高速道路の安全対策「聴覚」訴え効果あり
「この先、急カーブ」「速度回復、願います」――このような音声を、走行中のドライバーに車外から聞かせるという、高速道路の新たな注意喚起策が広がりを見せています。
NEXCO中日本は2020年2月5日(水)、屋外型の「指向性スピーカー」を用いた、音声による注意喚起システムを開発したと発表しました。音の伝わる方向を調整し、流したい範囲に限定して音声が届くというスピーカーで、路外からドライバーへ音声で注意喚起を行うというものです。

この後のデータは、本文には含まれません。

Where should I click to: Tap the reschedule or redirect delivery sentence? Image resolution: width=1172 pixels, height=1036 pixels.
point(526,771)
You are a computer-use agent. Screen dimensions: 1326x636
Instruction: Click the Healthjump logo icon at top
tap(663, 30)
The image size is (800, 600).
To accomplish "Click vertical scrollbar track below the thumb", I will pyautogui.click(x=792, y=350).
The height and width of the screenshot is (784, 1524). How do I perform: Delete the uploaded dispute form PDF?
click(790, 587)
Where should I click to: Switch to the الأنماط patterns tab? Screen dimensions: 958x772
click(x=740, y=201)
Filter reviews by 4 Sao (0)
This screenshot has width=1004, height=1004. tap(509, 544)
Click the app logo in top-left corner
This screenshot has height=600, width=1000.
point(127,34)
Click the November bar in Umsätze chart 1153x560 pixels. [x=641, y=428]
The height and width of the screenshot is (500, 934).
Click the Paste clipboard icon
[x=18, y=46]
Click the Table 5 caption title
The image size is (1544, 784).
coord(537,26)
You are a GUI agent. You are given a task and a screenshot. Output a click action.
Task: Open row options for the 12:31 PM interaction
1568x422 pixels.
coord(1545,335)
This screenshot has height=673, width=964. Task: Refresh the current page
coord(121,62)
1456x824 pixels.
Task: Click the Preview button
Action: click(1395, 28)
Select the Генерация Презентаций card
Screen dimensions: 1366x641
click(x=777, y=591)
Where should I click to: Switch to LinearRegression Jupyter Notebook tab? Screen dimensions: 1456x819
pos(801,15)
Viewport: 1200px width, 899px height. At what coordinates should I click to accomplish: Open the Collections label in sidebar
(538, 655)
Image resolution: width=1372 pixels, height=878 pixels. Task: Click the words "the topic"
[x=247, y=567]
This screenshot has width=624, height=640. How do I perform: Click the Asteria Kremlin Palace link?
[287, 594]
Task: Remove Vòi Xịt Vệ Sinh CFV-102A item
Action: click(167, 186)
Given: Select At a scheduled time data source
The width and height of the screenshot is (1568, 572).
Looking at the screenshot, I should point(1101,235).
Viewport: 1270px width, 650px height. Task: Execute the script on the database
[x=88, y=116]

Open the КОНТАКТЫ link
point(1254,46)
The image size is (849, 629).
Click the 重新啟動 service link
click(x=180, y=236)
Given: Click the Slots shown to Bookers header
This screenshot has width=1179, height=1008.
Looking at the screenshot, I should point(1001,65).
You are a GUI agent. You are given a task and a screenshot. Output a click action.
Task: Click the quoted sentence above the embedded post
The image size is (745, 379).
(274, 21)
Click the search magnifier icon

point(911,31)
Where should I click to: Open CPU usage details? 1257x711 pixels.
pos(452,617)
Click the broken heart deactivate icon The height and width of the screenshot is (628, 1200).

同社ではこのシステムを2019年8月から試行し、一定の効果が確認されたことから、今回発表に至ったものです。
新たに開発された屋外型の「指向性スピーカー」(画像:NEXCO中日本)。
試行箇所は、東名高速 横浜町田IC下り線のオンランプ(高速道路へ流入するランプウェー)で、急カーブの事故対策を目的としています。ここでは、速度超過によりカーブを曲がりきれずに事故を起こすケースが多発しており、これまで舗装および標識による速度抑制策や、カーブの進行方向に沿って流れるように光る視線誘導灯を設置し、壁面への衝突を防ぐといった対策を行ってきたそうです。しかし、それでも事故が後を絶たず、そのたびに通行止めなどが発生していたといいます。
そこで、カーブの少し手前に指向性スピーカーを6基設置し、30km/h以上で走るクルマに対し「この先、急カーブ」という音声を発するようにしたところ、設置後3か月のあいだで車速は平均4%(1.7km/h)低下し、前年同期に3件発生していた事故はゼロになったそうです。
「音声」による注意喚起 渋滞対策にも効果
この「指向性スピーカー」は屋外型より先に、トンネル内で使用する屋内型が開発されており、中央道の渋滞ポイントである小仏トンネル上り線(神奈川県と東京都の境)の注意喚起策としても採用されています。ここでは、トンネル内の緩やかな上り坂で速度が低下し、渋滞の原因になっていることから、渋滞発生時にトンネル内で「速度回復、願います」という音声が流れます。
小仏トンネルでの運用開始当初、NEXCO中日本八王子支社は従来の施策について、トンネル付近で情報板や看板で速度回復をうながす文言を表示していたものの、それらは道路の左側にあるため、右側車線を走っているドライバーには目に留まらない場合がある、と話していました。音声であれば、すべての車両に伝えることができるというわけです。
横浜町田ICにおける屋外型指向性スピーカー設置個所(画像:NEXCO中日本)。
今回の横浜町田ICにおける対策についても、NEXCO中日本は、舗装や標識などの視覚だけでなく、聴覚に訴えかける点に効果があるといい、「視覚による対策では、どうしても注意を払っていただけないことがあります」と話します。なお、ドライバーが突然の声に驚かないよう、スピーカーの声のトーンも調整しているとか。
同社は今回の屋外型「指向性スピーカー」を今後、事故多発地点や渋滞ポイント、工事による交通規制区間の手前などに設置していくそうです。